Please update the data starting at the line that contains "Given: Select the" and ending at the line that contains "Looking at the" by changing "Screen dimensions" to "Display size", keeping everything else the same and leaving the pictures out of your answer.

## AVAILABLE DATA
Begin

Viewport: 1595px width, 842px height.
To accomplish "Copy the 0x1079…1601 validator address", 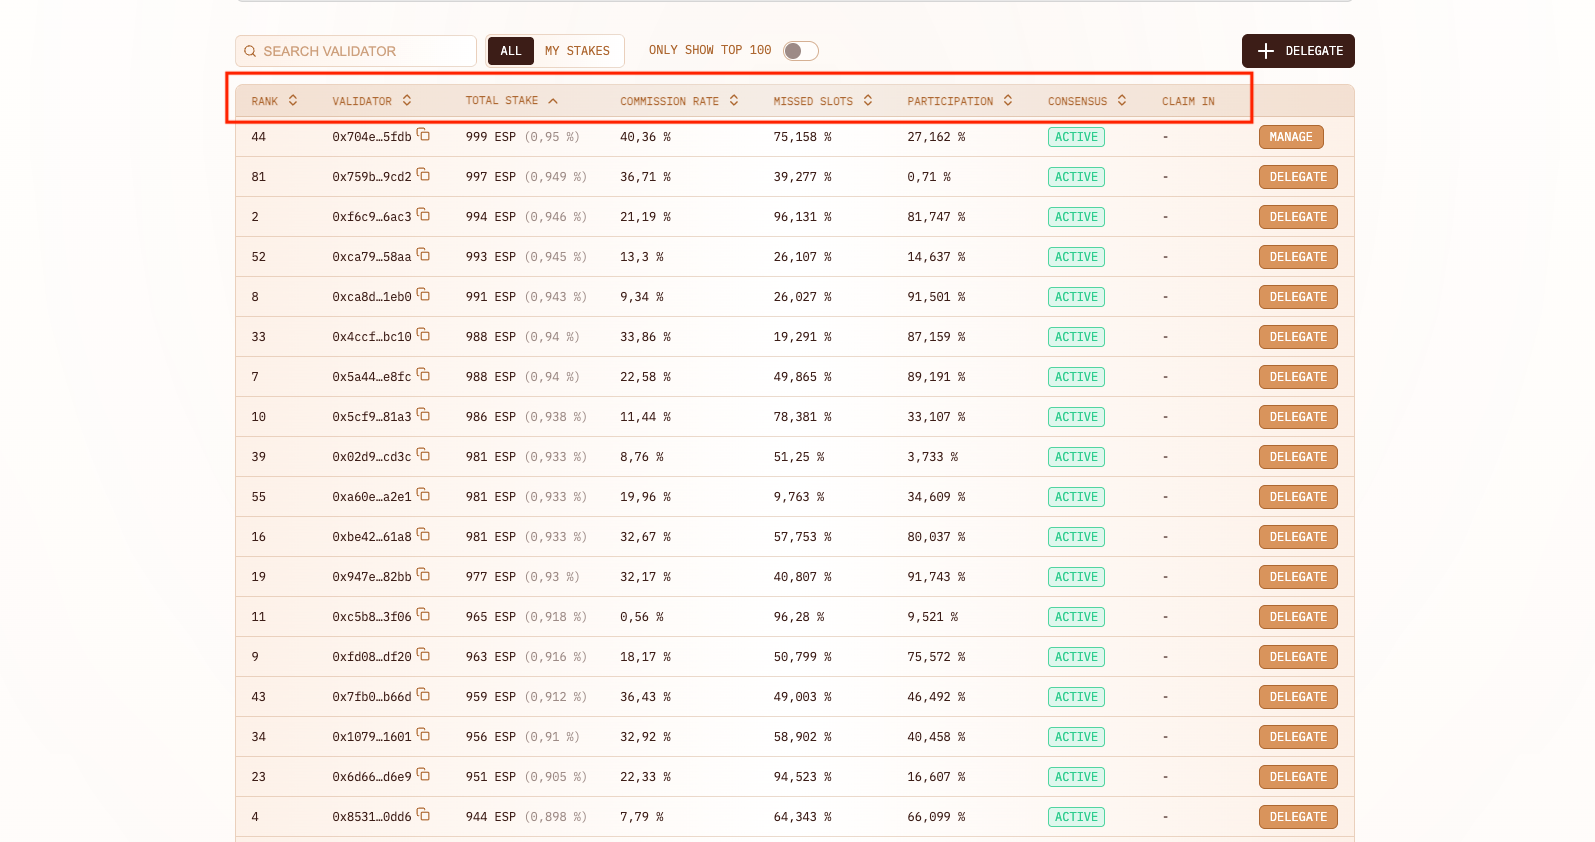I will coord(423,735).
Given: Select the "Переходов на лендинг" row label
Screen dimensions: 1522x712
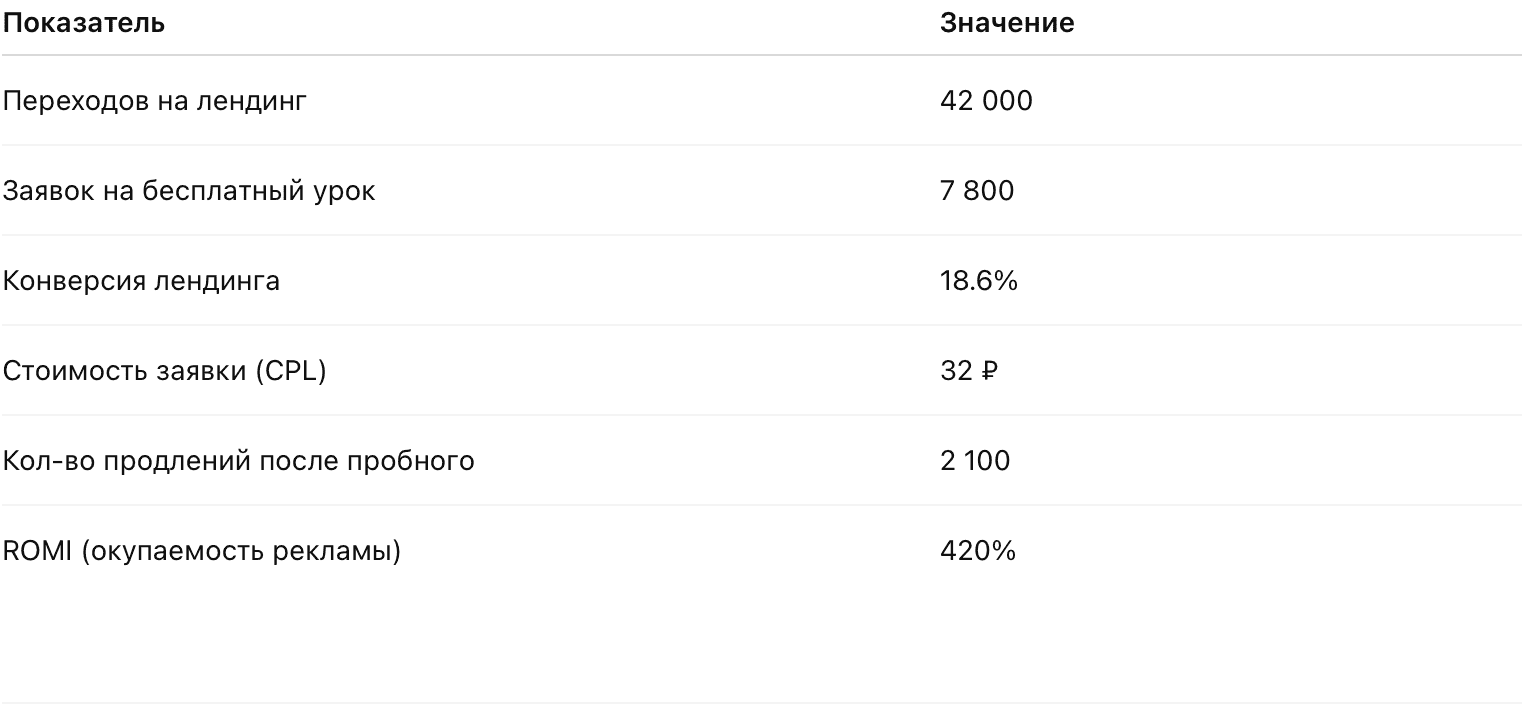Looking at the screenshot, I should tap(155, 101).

End
Begin

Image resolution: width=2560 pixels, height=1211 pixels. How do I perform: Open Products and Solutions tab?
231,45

End

## THE REPLY
Given: Select the "Переходов на лендинг" row label
Display size: 1522x712
Looking at the screenshot, I should tap(155, 101).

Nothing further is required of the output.